The size of personal networks

Let us first start with the size of personal networks. A milestone in this debate is the so-called “Dunbar’s number“, based on a 1992 study of Oxford anthropologist Robin Dunbar. The idea is that human cognitive capacities as measured by the size of the neocortex lead to a network size of around 148 (with some range of variation). The original study compared the size of the neocortex in various groups of primates and humans and referred to cohesive communities. The resulting limit indicates the number of people with whom one can maintain “stable” social relationships, i.e., know who each contact is, and how they are related to one another.
Other parts of the brain may be involved too, suggest neuroscientists: Lisa Barrett and her co-authors (2010) found a correlation between amygdala volume and social network size in humans. (I understand that the amygdala is the part of brain that regulates emotional responses and aggression, while the neocortex to which Dunbar referred is the part of the brain that presides higher mental functions.) (see this Blogpost for further information).
In social network analysis perspective, it is also important to define which social network we are measuring. Peter Marsden (1987) distinguished “core” networks from whole personal networks, pointing out that even when people have many friends, there are only a handful with whom they “can discuss important matters”. In this sense, core networks may not include more than five or six people. So if you thought you had very few friends, you shouldn’t feel weird after all… apparently the Portuguese have a saying, “You have five friends, and the rest is landscape.”
On the other hand, your full network also including mere acquaintances and weaker ties may be much larger than Dunbar’s: counts of full networks taken by Peter Killworth, H. Russel Bernard, Chris McCarthy and co-authors in the 1990s – 2000s went up to about 1500 for the average American. From these, they extracted more meaningful measures of networks that are really relevant for people’s daily lives and came up with other numbers: they found a mean personal network size of 290 (twice the Dunbar number!); more recently, Matthew Salganik and his co-authors (2010) have come up with an even larger size of 610 (twice Killworth’s number…).
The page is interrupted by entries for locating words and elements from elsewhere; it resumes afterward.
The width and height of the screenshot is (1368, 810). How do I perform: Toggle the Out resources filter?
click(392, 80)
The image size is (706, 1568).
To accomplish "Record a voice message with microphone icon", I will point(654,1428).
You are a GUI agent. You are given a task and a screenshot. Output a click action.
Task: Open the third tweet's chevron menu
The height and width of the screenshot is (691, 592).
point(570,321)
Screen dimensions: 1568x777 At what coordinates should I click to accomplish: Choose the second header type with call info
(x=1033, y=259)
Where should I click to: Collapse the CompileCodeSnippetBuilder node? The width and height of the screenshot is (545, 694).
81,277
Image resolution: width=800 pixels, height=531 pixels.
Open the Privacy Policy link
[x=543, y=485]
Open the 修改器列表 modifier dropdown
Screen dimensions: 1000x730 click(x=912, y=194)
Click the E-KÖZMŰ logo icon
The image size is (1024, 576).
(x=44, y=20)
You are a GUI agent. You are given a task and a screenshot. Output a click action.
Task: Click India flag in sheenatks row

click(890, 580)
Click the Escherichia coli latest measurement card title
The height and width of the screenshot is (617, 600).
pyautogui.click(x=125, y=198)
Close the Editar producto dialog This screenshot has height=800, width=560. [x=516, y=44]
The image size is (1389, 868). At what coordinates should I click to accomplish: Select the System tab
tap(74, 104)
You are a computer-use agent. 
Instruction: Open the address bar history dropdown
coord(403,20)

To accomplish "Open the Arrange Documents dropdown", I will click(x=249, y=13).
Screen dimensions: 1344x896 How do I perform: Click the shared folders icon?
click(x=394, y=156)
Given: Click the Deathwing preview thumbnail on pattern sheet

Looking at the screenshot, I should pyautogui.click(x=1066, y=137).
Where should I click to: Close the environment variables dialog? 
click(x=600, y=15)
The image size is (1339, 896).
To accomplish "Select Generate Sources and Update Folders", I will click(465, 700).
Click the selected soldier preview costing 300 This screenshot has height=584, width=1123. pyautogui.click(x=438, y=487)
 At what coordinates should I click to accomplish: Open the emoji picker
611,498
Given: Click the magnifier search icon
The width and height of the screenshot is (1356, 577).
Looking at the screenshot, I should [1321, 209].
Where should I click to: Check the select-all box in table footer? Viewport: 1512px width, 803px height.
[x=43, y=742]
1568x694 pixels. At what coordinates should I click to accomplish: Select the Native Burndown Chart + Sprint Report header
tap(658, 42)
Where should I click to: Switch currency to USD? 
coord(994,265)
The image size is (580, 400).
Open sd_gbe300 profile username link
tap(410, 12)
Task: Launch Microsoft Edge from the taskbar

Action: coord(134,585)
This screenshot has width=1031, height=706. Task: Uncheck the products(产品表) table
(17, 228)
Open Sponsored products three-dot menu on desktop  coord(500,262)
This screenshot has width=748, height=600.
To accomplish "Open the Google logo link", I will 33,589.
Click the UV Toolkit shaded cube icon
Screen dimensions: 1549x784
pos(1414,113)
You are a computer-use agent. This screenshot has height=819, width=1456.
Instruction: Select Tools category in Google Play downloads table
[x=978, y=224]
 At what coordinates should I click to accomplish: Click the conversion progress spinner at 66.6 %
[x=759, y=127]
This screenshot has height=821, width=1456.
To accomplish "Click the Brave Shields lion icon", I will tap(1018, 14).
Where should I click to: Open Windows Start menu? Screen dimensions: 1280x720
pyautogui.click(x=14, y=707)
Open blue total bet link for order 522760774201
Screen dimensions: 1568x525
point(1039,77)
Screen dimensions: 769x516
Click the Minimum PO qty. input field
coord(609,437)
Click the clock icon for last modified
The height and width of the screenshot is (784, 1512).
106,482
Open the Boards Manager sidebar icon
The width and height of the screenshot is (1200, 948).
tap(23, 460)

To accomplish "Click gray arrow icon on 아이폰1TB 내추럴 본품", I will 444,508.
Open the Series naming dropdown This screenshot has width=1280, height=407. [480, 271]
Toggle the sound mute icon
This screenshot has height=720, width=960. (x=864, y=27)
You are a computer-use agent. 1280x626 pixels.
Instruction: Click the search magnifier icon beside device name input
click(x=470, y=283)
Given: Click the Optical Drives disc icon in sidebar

Overall, an issue that emerges from many of these discussions is that cognitive capacities (however defined) matter primarily because they are associated with a basic limitation of all living beings –time is finite. Therefore, increasing the size of one’s personal network implies that less time is available for each contact: the size of the overall network increases, but the size of the core network doesn’t. Weak ties may gain at the expense of strong ties.